6. Investment Framework
The Thesis in Three Sentences
- SK Hynix's H3 paper validates that HBM+HBF hybrid achieves 2.69x better throughput-per-watt for LLM inference.
- SanDisk and SK Hynix are standardizing HBF with samples in H2 2026, making this a 12-18 month investment horizon.
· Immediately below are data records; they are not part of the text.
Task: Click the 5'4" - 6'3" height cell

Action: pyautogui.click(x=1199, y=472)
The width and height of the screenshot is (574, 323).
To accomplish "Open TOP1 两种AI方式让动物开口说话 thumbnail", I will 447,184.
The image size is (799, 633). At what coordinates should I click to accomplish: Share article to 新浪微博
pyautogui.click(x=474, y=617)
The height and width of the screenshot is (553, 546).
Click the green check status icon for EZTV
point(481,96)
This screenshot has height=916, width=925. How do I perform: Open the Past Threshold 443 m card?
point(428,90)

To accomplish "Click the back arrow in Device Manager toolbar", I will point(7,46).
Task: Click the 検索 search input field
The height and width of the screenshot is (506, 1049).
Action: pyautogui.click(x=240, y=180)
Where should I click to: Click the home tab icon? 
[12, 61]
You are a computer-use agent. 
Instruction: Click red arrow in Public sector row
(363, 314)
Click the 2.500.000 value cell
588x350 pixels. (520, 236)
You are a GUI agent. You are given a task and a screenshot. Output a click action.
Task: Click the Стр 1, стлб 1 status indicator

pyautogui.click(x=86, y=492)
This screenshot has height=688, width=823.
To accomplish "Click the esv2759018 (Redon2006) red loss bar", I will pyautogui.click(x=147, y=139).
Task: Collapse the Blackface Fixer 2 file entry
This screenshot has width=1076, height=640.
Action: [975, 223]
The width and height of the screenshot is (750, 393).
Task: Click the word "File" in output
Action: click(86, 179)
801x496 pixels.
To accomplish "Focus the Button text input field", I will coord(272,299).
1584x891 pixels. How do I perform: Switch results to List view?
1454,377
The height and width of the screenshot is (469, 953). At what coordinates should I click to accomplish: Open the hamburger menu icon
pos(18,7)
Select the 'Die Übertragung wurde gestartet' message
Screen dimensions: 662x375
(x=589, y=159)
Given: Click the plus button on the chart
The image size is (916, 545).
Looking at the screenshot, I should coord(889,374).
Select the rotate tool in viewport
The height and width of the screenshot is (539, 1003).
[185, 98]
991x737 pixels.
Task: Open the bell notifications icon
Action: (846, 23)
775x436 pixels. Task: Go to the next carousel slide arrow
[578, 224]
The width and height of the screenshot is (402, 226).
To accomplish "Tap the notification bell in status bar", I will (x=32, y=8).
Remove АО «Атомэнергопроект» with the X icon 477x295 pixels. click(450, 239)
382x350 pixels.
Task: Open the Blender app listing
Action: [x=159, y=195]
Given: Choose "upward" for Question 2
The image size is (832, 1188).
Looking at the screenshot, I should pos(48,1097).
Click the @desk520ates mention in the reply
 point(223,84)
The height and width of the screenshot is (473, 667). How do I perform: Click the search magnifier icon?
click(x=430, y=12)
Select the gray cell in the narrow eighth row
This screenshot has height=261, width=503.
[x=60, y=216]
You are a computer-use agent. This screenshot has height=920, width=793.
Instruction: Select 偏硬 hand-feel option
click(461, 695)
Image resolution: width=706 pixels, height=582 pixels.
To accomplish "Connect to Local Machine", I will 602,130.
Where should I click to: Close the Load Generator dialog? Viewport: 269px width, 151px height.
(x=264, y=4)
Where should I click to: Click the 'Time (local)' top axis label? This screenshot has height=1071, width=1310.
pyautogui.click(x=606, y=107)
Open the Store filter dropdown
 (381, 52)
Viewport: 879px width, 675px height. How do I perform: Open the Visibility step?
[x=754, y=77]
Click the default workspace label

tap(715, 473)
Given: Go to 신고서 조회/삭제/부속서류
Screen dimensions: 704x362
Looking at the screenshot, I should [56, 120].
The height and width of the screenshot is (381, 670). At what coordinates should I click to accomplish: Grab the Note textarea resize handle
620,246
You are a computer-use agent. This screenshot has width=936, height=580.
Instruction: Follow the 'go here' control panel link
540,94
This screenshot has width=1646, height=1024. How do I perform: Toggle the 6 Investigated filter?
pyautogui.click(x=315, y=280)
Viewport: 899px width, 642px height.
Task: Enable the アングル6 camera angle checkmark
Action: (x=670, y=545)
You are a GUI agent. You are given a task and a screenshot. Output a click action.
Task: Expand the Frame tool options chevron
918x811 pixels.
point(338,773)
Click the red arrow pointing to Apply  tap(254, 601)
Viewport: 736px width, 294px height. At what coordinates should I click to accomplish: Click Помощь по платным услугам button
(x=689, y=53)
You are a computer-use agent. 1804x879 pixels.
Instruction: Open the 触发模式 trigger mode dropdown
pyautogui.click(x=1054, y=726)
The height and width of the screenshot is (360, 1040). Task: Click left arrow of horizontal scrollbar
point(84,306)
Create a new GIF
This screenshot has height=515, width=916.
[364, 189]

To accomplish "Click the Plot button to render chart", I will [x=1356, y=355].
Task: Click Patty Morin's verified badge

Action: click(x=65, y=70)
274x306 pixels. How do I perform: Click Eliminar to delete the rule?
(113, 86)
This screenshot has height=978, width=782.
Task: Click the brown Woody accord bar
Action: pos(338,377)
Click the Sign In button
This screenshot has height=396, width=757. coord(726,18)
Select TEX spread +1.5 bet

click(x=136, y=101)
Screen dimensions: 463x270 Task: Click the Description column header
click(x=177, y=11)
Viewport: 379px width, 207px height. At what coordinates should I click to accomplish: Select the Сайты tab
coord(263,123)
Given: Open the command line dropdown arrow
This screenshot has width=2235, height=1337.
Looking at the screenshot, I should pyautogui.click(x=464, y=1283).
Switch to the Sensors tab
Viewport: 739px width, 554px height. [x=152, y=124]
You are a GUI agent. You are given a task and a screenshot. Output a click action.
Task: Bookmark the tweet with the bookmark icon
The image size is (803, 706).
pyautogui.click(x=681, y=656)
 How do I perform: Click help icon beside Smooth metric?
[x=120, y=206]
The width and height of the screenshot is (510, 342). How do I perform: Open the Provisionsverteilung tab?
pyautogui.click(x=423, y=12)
- The supply chain winners are identifiable today, before commercialization.
Strategy Matrix
| Approach | Ticker(s) | Rationale |
|---|---|---|
| Aggressive | SK Hynix (000660.KS), SanDisk (SNDK) | Direct HBF innovators with first-mover advantage |
| Infrastructure | Astera Labs (ALAB) | Indispensable CXL connectivity — toll road for HBF |
| Safety | Camtek (CAMT) | Complexity tax — the harder HBF is to build, the more they earn |
| Scale | Samsung (005930.KS), Micron (MU) | Vertical integration and cost advantages once standards set |
| Integration | Pure Storage (PSTG) | Enterprise adoption layer for HBF-based AI data lakes |
Key Catalysts to Watch
- CXL 3.0 specification ratification (expected late 2026) — sets the interface standard for HBF
- SK Hynix / SanDisk HBF samples (H2 2026) — first physical validation
- First AI inference systems with HBF (early 2027) — proof of commercial viability
- Hyperscaler procurement signals — watch for CXL memory references in MSFT/GOOG/AMZN/META CapEx calls
- Samsung HBF product announcement — validates market size and competitive intensity
Risk Factors
- Hardware roadmaps could slip — 2026-2027 timeline is aggressive
- CXL adoption could fragment if competing standards emerge
- HBM cost reductions (HBM4 at lower price points) could narrow the TCO gap
- NAND oversupply cycles could compress margins for flash-heavy players
- China export controls may create fragmented standards
Disclaimer: This analysis implies a technological forecast for 2026-2027. Hardware roadmaps are subject to change. CrazyRich Agents provides AI-generated research for informational purposes only — not investment advice.